## GOAL OF THE EXERCISE
According to the article on milk calcium, how many premenopausal Norwegian women were included in the University of Oslo analysis?

Milk Calcium Could Affect Breast Cancer, Weight
OSLO, Norway--Researchers at the University of Oslo determined that high rates of childhood and adult milk consumption (three or more glasses per day) reduced the incidence of breast cancer. Published in the Sept. 15 issue of International Journal of Cancer (93:888-93, 2001) (www3.interscience.wiley.com), the study presented an analysis of dairy consumption and breast cancer incidence among 48,844 premenopausal Norwegian women. During a mean follow-up time of 6.2 years, 317 cases of breast cancer were diagnosed. Researchers, led by Anette Hjartaker, found that adult milk consumption tended to be negatively related to breast cancer incidence, and women drinking more than three glasses per day were less likely to develop breast cancer as compared to women who did not.
In addition, the calcium found in dairy products may help children maintain a healthy body fat percentage during the critical years of body fat development, according to research presented at the American College of Nutrition's (www.am-coll-nutr.org) annual sympostum in Orlando and published in the International Journal of Obesity (25:559-566, 2001) (www.naturesj.com/sj/index.html). For eight years, researchers from the University of Utah followed 53 healthy children (ages two to eight) with low calcium intakes and randomly divided them into dairy or non-dairy groups. Both groups had similar caloric and fat intakes, and the dairy group was supplemented daily with four servings of milk and milk group foods (1,200 mg calcium). While the children in both groups had similar total body fat levels at baseline, the children in the dairy group ended the study with lower body fat levels.

## DATASET ENTRIES
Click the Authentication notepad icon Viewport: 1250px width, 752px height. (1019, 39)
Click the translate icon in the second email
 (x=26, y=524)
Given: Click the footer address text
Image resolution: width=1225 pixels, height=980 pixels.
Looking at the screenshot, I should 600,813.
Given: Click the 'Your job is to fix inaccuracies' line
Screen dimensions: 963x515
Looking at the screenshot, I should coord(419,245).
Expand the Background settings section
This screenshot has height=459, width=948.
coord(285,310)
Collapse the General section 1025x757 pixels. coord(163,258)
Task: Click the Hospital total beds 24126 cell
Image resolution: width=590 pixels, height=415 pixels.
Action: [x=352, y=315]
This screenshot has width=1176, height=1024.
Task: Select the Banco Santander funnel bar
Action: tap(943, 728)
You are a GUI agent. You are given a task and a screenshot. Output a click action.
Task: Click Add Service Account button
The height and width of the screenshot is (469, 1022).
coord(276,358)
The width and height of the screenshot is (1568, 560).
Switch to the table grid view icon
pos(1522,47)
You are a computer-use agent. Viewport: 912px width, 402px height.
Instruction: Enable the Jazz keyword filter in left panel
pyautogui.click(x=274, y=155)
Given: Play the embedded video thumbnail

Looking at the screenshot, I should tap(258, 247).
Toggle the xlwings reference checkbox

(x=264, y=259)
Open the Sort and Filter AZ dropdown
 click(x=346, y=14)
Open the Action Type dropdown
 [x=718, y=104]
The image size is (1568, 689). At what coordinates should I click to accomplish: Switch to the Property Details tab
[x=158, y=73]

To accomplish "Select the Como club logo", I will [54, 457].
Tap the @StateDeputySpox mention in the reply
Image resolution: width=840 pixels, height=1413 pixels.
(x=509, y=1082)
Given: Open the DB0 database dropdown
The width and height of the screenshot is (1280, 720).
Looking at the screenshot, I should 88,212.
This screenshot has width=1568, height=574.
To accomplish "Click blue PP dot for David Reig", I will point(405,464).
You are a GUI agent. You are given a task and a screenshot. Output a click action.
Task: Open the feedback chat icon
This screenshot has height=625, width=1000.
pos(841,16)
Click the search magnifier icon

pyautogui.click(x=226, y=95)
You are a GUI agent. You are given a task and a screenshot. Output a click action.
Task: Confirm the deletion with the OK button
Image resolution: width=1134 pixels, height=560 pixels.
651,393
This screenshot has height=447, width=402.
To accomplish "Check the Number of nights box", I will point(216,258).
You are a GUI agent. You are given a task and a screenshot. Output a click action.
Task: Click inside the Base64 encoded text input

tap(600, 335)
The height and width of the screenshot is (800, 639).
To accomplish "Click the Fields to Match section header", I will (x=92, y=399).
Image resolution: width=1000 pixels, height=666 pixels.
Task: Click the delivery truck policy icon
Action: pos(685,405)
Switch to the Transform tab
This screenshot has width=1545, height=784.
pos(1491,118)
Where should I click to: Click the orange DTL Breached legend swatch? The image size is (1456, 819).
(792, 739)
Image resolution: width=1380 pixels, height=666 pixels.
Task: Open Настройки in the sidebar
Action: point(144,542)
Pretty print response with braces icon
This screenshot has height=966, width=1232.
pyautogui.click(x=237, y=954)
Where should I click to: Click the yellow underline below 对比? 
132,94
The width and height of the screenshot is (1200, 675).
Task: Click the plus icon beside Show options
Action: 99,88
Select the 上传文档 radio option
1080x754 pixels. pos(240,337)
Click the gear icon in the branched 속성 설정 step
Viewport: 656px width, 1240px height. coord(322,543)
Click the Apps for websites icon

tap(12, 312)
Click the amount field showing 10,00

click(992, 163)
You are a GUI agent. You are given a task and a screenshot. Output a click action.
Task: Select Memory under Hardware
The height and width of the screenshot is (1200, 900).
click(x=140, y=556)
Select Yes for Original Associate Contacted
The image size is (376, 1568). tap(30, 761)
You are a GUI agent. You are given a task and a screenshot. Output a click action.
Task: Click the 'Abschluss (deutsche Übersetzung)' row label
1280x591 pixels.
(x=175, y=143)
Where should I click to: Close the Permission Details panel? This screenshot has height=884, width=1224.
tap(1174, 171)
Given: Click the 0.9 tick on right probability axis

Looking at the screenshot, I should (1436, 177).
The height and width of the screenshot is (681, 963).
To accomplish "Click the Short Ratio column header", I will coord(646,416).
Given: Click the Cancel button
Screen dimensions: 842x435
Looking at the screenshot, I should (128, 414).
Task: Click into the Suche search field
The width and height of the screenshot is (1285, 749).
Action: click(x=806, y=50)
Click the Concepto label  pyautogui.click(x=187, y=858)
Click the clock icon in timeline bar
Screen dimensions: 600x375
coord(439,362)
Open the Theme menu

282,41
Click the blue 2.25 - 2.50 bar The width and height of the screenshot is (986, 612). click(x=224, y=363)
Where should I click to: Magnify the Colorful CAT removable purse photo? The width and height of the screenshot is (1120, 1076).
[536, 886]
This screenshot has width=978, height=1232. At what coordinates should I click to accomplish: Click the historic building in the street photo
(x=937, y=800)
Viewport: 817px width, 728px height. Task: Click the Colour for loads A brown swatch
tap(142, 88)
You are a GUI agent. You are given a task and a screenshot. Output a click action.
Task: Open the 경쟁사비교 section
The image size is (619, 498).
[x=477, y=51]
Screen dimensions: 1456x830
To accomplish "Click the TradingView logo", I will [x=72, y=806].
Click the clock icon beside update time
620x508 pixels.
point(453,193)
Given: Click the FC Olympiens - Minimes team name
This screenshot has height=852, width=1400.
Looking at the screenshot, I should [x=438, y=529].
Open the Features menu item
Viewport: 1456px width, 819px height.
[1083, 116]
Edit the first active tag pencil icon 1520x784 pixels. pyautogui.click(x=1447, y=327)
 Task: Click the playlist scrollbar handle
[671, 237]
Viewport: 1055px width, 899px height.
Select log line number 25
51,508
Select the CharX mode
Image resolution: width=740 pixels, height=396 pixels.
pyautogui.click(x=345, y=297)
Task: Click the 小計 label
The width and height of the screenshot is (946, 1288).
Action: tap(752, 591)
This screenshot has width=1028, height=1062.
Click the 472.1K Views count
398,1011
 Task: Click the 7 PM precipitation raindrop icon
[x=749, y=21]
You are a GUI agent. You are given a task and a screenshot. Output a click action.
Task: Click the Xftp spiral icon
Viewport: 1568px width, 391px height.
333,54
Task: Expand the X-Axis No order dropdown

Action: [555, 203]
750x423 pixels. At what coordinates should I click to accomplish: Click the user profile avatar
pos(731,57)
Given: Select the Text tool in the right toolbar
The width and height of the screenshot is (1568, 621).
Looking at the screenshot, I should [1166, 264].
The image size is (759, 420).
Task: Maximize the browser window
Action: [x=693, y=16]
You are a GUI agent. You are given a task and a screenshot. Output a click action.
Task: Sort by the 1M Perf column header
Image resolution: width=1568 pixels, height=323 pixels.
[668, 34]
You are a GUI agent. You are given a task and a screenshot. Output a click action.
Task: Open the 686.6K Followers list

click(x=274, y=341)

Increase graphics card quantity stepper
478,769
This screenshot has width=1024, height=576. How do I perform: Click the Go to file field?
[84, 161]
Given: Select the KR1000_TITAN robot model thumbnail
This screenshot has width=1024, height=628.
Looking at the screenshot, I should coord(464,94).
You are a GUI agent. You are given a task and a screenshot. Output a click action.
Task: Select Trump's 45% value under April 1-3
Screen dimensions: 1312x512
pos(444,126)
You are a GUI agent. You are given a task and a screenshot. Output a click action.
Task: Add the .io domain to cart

## ANSWER TO THE EXERCISE
48,844